Soucieux de louer ses espaces pour des séminaires, des défilés ou des mariages, le Palais de Tokyo a trouvé les mots forts pour définir son ambition. « Effervescent, précurseur et festif, le Palais de Tokyo est le lieu idéal de vos événements », est-il écrit sur le site Internet. Et de poursuivre : « Habité par les artistes et ouvert de midi à minuit à des visiteurs toujours plus enthousiastes, le Palais a inventé un modèle original, où l’émergence rencontre la mode, la créativité et les tendances. » Cette avantageuse présentation ne manquera pas de faire sourire le public encore captif de ce lieu habité de souvenirs, qui néanmoins ressent depuis quelque temps un sérieux désamour. Est-il permis de se demander à quand remonte notre dernière émotion dans cette cathédrale de béton ?
Le programme artistique du premier semestre 2020, tout juste publié sous le libellé « Fragmenter le monde », ravivera-t-il la flamme ? On a d’abord envie d’y croire : une exposition conçue avec le Mathaf de Doha (Qatar) réunissant des artistes passionnants comme John Akomfrah, Amal Kenawy, Raqs Media Collective et Younès Rahmoun, un focus précieux sur une artiste singulière, Libia Posada, résidente du prix SAM, sans oublier une exposition sur la scène africaine dont l’intitulé « Ubuntu » – « Je suis parce que nous sommes » en bantou – résonne avec l’air du temps collectif et fédérateur. Tout cela est prometteur.
Les Cent-Jours d’Emma Lavigne, la nouvelle présidente, auraient donc été mis à profit pour relancer une machine qui commençait à tourner à vide ? À bien y regarder pourtant, le doute nous gagne à nouveau car, dans la continuité avec le passé, la saison qui s’annonce au Palais de Tokyo sera directement inspirée par les partenaires – par exemple un prix des Amis a-t-il vraiment encore une raison d'être ? – plutôt que par l’équipe de la maison. Sans insulter l’avenir, convenons que le centre d’art public abandonnera encore, de facto, la responsabilité de choisir ce qui est « effervescent, précurseur et festif ». À quoi sert de désigner une direction, légitime pour recruter de nouveaux commissaires, si ce n’est pour affirmer une pensée autonome, singulière, originale. Bref, une identité, indépendante de la contrainte d’occuper 22 000 m2.

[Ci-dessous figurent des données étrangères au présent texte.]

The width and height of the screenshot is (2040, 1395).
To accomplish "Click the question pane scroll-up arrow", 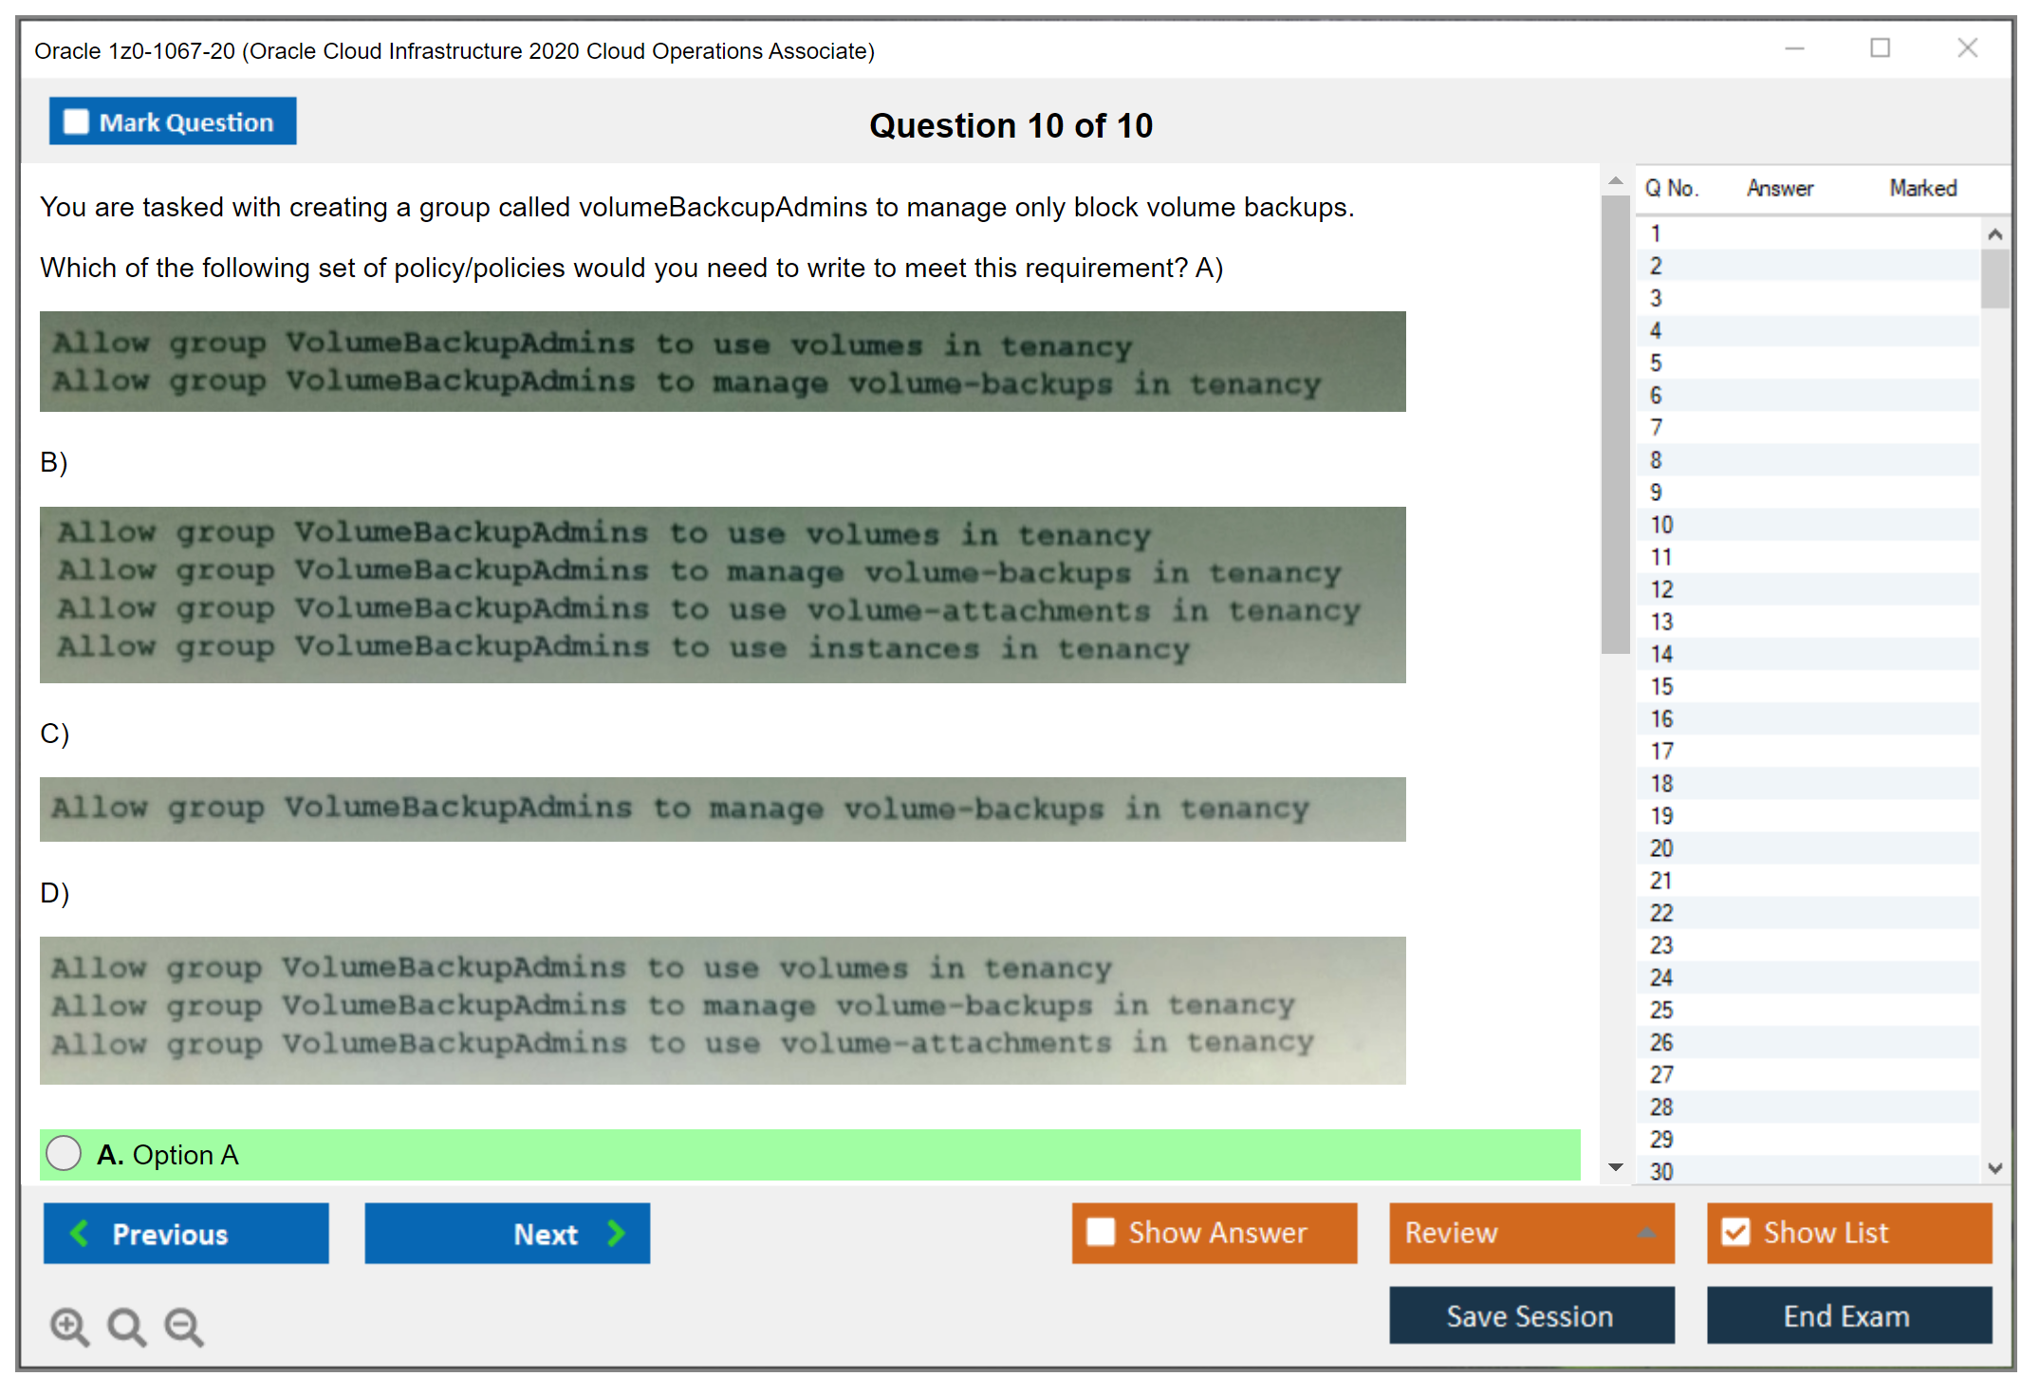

Emma Lavigne, qui a posé sa marque avec brio au Centre Pompidou-Metz, réclame du temps et de l’empathie. Elle-même fait preuve de cette bienveillance à l’égard des Amis du Palais de Tokyo, faisant mine d’ignorer que le renouvellement du bureau et l’élection du président se sont soldés par la victoire des représentants du canal historique contre des nouvelles têtes. Ces outsiders prétendaient imposer l’ouverture du Palais vers d’autres sphères de la société – la quête de « l’enthousiasme », difficile mais indispensable, devra se passer d’eux.